I’ve been writing this post in my head for the past few days, so now I’ve taken the time to get it out. For better and worse, I’ve had less to talk about. I probably should be talking, but I’ve grown quieter in my mental captain’s log.
The grief hurts less these days on the surface. The shock has worn off and I have more acceptance about this new way of life without Mom. I’m figuring things out. I still have questions but I’m finding new in roads with people in my life and brushing up on my internet research skills.
My produce garden has been productive! I had a battle with chipmunks there for about a week, but after arming myself with some cayenne pepper I’ve sorted that out. My tomato plants are starting to produce more blooms and even some have tomatoes forming. The Mrs. Burns Lemon Basil is thriving.

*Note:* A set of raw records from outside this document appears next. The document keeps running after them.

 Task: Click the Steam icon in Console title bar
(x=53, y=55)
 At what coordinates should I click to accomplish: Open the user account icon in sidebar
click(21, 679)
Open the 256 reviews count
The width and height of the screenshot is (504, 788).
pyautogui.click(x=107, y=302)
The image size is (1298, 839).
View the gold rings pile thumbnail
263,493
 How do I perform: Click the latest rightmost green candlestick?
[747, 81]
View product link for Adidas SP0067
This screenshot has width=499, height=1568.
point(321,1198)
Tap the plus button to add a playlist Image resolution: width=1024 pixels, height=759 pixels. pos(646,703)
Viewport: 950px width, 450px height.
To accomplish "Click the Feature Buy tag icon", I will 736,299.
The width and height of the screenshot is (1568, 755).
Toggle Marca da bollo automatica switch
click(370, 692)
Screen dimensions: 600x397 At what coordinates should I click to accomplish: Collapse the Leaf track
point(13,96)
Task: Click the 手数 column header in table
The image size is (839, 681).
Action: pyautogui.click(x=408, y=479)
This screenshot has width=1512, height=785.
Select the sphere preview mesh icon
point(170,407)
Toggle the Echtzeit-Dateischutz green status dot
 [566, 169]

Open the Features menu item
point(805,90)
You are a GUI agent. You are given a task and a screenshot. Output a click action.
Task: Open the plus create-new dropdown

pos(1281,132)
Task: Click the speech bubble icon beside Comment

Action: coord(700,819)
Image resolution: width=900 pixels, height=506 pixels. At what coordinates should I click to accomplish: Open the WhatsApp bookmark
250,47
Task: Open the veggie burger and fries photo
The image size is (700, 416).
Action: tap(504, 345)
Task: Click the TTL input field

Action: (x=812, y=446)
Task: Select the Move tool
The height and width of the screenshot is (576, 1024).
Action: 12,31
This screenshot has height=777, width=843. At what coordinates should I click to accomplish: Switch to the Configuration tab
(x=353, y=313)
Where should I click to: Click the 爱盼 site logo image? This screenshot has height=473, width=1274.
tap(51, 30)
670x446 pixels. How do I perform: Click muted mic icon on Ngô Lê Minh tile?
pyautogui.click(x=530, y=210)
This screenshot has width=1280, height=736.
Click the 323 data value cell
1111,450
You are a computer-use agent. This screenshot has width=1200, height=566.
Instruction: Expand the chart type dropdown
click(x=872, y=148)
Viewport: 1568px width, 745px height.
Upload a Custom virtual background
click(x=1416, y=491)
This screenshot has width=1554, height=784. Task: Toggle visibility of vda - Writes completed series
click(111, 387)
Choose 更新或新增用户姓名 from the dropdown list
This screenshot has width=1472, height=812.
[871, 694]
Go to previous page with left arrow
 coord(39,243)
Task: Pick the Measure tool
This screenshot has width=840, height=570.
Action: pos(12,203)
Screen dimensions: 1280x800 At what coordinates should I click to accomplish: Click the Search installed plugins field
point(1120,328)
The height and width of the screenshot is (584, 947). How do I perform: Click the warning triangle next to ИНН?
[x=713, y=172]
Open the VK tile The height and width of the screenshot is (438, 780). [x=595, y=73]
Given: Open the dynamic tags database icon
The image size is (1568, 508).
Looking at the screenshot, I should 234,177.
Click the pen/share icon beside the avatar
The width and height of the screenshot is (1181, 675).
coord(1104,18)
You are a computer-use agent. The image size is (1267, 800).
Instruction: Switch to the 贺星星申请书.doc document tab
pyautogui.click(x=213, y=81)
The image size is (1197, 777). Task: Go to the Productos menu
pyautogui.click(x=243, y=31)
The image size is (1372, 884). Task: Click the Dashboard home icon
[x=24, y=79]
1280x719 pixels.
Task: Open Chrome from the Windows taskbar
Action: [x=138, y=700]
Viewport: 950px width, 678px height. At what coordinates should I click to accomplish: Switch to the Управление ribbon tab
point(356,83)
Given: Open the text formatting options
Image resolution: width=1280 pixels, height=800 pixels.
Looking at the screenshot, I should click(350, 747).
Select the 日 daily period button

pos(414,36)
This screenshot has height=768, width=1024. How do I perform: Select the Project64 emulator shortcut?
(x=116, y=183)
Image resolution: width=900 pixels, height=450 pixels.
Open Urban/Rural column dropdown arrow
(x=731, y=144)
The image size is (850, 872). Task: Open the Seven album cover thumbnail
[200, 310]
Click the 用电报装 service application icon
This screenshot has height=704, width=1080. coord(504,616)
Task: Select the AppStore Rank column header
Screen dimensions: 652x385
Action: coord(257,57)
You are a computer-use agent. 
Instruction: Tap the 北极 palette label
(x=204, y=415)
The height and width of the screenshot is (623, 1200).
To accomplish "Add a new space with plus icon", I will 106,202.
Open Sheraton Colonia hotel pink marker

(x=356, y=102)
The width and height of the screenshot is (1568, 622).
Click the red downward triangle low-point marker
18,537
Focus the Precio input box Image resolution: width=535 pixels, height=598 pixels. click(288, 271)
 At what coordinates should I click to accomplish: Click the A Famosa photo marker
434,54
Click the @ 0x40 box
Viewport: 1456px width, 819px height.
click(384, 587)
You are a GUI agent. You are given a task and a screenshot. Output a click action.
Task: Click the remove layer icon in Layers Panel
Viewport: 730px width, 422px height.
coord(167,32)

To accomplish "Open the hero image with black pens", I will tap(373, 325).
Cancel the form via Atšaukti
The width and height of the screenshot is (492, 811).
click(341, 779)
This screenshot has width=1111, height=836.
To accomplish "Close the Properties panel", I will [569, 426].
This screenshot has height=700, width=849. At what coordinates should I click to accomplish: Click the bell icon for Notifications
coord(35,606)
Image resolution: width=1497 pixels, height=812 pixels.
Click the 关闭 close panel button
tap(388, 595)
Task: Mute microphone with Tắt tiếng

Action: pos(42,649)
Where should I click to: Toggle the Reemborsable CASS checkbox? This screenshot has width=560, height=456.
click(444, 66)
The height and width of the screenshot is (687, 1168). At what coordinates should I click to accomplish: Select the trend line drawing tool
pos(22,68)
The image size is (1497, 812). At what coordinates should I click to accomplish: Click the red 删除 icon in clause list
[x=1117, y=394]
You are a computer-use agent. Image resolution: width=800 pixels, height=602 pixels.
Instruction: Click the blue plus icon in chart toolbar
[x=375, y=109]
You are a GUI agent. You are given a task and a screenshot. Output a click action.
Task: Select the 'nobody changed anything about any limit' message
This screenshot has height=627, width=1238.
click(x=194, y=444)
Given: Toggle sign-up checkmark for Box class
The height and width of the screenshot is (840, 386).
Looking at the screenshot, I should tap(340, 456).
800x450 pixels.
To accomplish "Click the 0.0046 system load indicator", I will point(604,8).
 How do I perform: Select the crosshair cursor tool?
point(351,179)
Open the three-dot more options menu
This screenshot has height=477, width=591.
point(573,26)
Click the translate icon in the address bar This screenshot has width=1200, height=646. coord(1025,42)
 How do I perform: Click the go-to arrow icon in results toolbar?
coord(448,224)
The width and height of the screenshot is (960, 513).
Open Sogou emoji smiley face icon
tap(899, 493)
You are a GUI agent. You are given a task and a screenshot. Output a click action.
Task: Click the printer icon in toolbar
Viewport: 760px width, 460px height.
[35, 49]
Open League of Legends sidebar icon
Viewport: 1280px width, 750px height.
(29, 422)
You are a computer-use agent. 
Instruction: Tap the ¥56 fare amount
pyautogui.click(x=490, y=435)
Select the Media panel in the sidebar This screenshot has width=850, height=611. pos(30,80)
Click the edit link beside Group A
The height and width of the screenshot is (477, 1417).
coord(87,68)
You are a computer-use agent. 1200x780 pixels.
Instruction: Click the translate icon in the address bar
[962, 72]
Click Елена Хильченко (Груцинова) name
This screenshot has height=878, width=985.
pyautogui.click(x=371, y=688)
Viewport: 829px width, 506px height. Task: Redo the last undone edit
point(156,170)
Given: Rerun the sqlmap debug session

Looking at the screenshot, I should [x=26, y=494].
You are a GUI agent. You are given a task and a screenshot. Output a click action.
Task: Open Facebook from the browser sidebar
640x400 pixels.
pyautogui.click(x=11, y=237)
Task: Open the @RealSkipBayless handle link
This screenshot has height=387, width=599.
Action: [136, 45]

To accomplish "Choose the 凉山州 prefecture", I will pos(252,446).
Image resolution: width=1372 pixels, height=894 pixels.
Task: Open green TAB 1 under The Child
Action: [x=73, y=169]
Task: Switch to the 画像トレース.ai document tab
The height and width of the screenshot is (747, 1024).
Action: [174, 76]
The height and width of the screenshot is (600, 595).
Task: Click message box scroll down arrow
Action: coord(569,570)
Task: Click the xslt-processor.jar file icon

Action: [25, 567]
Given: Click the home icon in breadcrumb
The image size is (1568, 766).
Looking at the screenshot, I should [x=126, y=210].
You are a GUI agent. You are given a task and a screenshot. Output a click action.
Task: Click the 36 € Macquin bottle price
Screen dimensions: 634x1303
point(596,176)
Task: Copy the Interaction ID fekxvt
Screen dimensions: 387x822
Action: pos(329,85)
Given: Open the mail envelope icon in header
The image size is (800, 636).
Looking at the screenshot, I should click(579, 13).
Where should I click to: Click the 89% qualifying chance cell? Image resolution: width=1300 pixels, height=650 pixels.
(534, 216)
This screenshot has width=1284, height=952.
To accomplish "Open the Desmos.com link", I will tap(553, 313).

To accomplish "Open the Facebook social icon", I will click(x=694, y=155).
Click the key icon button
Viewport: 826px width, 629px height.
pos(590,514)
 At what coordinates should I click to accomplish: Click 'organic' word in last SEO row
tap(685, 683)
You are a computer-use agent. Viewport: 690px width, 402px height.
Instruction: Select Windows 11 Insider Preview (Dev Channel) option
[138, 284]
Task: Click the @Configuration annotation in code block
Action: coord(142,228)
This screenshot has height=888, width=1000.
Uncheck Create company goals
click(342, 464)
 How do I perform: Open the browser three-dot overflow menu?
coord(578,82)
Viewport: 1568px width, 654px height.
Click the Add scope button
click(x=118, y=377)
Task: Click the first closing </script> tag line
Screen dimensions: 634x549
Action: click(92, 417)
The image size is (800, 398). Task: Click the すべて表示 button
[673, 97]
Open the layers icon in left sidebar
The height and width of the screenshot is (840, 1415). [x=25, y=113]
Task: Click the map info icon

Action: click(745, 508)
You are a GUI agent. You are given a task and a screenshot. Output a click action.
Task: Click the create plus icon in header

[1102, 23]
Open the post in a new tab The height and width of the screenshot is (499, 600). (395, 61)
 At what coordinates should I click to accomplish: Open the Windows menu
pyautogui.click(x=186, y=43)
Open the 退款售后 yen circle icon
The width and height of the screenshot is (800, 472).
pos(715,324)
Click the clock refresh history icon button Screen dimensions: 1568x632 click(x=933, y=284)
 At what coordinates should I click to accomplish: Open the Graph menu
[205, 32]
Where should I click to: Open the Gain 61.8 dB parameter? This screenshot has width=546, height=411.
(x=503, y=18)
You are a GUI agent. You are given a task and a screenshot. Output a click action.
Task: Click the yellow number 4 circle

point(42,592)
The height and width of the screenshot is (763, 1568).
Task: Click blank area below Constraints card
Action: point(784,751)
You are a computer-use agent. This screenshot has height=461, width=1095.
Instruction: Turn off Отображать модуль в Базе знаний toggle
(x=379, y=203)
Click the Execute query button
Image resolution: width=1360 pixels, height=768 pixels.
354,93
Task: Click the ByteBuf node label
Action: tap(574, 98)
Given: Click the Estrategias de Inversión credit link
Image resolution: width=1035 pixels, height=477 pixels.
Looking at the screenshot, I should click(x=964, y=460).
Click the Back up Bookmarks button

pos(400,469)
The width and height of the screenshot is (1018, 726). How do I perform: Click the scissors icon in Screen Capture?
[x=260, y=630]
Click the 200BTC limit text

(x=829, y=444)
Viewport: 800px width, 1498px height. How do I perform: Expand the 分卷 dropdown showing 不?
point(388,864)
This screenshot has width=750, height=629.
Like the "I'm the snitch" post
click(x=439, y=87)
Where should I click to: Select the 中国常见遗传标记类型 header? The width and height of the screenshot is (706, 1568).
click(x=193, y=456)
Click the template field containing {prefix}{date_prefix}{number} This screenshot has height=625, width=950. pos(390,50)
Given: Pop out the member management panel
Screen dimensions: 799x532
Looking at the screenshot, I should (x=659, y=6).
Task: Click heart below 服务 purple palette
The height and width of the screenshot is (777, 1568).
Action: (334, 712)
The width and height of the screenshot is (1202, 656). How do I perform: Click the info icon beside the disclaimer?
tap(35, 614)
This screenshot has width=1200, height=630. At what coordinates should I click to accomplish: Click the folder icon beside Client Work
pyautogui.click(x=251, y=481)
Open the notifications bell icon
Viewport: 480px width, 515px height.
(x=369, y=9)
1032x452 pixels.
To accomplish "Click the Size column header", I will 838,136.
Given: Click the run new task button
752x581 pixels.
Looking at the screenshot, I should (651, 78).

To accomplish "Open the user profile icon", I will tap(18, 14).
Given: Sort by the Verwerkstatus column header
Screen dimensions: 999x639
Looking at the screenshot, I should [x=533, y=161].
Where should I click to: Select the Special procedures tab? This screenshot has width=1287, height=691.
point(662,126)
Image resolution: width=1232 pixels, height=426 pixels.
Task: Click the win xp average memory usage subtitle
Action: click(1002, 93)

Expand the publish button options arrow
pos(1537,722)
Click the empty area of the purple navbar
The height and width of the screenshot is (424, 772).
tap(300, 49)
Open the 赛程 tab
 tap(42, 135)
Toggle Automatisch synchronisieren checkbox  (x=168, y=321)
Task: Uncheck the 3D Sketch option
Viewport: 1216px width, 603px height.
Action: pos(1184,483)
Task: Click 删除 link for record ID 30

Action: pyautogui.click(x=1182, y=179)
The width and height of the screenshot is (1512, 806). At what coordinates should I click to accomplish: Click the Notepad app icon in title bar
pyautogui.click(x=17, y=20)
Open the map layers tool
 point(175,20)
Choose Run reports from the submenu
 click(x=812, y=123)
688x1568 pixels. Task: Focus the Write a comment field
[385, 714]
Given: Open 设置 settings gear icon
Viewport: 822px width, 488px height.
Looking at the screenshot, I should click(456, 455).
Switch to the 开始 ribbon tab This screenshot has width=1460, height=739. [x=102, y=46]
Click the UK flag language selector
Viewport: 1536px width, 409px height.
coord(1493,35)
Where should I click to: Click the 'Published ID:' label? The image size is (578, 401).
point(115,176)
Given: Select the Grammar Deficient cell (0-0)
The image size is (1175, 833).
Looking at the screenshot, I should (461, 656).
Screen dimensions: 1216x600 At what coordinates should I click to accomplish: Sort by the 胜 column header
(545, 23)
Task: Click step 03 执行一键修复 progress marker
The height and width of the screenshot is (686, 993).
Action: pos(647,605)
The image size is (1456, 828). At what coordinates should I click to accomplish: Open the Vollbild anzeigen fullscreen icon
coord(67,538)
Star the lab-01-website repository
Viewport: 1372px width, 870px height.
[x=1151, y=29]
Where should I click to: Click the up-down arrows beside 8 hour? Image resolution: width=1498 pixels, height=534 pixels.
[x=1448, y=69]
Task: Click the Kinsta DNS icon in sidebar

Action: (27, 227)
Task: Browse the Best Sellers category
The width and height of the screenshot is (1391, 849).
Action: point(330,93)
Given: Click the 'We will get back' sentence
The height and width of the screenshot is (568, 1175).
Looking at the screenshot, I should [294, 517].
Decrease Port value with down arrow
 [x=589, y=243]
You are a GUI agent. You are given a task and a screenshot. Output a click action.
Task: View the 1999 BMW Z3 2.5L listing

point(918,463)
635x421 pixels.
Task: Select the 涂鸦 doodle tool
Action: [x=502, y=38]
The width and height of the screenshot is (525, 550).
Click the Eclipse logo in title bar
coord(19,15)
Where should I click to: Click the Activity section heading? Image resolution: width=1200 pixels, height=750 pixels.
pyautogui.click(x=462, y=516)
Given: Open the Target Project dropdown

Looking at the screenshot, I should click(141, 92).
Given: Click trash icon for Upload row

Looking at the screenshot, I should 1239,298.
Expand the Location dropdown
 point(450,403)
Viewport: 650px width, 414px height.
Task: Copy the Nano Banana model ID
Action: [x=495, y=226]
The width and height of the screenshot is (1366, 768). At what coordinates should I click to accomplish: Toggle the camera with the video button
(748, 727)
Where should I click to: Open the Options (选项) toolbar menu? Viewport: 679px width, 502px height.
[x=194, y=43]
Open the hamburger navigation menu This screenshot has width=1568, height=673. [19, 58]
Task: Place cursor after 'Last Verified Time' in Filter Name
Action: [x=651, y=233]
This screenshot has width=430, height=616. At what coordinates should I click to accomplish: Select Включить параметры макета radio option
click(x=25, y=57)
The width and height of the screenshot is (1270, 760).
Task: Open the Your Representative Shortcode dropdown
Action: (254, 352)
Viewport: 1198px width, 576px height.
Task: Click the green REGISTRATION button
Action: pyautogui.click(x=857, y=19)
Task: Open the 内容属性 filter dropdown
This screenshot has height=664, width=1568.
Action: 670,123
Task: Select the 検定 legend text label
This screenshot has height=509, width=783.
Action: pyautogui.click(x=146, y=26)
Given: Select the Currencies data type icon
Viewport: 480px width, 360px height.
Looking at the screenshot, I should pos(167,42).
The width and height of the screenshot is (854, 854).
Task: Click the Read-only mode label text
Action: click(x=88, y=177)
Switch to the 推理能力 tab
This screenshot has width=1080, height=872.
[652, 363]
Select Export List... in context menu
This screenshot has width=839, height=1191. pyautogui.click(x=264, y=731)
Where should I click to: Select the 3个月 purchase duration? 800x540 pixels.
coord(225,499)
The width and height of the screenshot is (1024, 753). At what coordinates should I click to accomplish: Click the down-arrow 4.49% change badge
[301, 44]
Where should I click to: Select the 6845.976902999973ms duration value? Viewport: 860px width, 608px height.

I’m learning how dramatic some flowers can be. I have a hydrangea bush that I’m at odds with; it gets watered daily from the top down so the leaves it drinks from benefit. Part sun and shade spot. I have a planter that was Mom’s that I have learned to water from the side and not the top because the flowers won’t stand tall of the water comes down from above on them. A hanging basket just absolutely falls apart if I miss two days of watering; then she’s beautiful if I meet her demands to water her daily. The My Miss Molly butterfly bush is doing well. The Molly’s Magic Carpet coleus probably needs a small trellis at this point.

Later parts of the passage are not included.